Two recent studies have explored the pharmacological manipulation of Acp-4. Using liposome-reconstituted Acp-4, it was seen that Zn2+ blocks water passage quickly and reversibly.42 In turn, Kikuchi et al.,43 using edaravone (a free radical binder) as treatment in a model of reversible focal brain ischemia, recorded a decrease in the expression of Acp-4 ipsilateral to the infarction 24h after reperfusion, accompanied by a reduction in the size of the infarction zone and in the neurological defect.43

Excitotoxicity

Within minutes after TBI, experimental and clinical studies have found the extracellular glutamate levels to rise sharply.44,45 This increase in extracellular glutamate is mainly a consequence of massive neuron depolarization due to the traumatism and the associated energy failure commented above.

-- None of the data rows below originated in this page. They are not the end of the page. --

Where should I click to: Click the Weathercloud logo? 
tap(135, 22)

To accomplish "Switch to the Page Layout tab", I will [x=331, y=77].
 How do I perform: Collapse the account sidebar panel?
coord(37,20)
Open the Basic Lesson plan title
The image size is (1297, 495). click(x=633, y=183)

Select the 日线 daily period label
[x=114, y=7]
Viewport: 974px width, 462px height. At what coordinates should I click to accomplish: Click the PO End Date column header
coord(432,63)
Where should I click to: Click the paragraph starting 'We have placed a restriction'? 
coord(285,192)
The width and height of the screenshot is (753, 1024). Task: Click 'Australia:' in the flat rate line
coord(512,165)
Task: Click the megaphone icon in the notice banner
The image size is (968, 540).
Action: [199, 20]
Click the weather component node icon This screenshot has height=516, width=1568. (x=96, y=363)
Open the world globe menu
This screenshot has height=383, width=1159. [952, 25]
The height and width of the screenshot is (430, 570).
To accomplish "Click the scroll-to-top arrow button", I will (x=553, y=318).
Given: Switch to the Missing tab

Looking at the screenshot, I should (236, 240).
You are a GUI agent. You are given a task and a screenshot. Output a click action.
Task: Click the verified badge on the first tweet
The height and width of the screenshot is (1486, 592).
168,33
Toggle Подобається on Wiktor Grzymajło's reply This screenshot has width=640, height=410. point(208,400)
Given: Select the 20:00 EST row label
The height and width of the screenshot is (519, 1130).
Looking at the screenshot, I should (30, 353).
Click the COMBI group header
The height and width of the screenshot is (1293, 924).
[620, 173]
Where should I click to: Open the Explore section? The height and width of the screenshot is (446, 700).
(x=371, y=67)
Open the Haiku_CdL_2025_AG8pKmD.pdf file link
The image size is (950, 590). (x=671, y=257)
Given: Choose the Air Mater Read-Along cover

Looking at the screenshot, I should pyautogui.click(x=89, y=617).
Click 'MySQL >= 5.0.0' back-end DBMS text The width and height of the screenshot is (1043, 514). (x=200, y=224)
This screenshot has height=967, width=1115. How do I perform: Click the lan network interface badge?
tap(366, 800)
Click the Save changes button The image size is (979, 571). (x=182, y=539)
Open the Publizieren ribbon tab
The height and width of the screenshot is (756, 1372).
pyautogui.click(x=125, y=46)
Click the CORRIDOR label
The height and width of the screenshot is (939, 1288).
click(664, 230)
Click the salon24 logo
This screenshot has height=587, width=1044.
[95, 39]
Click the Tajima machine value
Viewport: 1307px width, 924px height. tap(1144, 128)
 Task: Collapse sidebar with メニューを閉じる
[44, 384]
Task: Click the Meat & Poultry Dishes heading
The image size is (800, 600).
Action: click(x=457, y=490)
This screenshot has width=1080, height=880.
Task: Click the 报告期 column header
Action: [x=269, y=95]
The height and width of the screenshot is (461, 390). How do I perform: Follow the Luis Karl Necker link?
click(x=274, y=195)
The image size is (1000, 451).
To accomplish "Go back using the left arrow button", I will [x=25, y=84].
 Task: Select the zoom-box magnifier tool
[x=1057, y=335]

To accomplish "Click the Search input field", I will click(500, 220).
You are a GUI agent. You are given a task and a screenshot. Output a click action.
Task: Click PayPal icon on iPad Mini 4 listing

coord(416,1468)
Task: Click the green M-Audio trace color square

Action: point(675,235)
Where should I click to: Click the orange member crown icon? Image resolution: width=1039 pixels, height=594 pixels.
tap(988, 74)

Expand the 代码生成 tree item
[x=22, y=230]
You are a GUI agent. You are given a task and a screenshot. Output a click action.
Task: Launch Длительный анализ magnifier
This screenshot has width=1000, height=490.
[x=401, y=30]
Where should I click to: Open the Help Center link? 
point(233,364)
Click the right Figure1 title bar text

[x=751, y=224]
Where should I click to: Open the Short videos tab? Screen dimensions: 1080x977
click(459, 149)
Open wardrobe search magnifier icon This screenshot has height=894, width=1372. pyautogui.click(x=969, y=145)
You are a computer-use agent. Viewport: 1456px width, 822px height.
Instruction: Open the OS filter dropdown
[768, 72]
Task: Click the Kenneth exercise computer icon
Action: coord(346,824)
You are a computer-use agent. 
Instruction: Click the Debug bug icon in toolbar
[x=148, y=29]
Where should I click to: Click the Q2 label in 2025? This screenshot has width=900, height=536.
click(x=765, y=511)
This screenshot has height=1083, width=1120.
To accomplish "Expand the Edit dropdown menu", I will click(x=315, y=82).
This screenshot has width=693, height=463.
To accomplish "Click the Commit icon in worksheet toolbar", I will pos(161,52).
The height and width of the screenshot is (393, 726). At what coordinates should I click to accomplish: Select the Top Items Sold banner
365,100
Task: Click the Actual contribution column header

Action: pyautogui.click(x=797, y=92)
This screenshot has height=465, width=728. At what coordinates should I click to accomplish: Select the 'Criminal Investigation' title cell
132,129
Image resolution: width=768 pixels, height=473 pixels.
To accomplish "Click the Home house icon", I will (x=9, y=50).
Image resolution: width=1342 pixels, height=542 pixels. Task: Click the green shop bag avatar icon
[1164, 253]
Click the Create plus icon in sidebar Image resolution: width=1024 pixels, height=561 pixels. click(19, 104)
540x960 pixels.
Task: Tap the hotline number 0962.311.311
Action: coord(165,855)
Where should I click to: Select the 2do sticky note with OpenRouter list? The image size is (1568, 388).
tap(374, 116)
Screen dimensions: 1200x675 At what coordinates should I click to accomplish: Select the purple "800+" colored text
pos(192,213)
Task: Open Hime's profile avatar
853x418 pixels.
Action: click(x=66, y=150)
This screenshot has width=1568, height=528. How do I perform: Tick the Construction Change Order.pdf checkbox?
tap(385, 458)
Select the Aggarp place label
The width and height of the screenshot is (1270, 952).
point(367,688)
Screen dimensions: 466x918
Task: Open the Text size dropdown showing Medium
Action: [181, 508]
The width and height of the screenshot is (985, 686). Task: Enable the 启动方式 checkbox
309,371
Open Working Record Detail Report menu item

This excess of glutamate in turn induces increased Na+ and Ca2+ influx to the cell, and the resulting intracellular Ca2+ overload triggers cell damage mechanisms that finally lead to apoptosis through caspase activation.46,47 Glutamate excitotoxicity initially takes place in the neurons, under conditions in which the astrocytes represent the main defense by reuptaking glutamate. The astrocytes are able to take up glutamate thanks to the presence of the glutamate glutamate-transporter 1 (GLT-1) and the glutamate-aspartate transporter (GLAST). The cells then metabolize the glutamate to glutamine and buffer it spatially in combination with other astrocytes coupled through gap junction channels (GJCs).46 The GJCs are formed by the junction of two hemi-channels (HCs), composed of connexin hexamers (Cxs).48 However, in a second stage, if high extracellular glutamate levels persist, the astrocytes actually enhance excitotoxicity, since the expression of glutamate transporters decreases49 and the intracellular Na+ overload can invert transport,50 favoring glutamate release from the astrocyte and thereby increasing its extracellular concentrations even further, with the result of enhanced excitotoxic damage.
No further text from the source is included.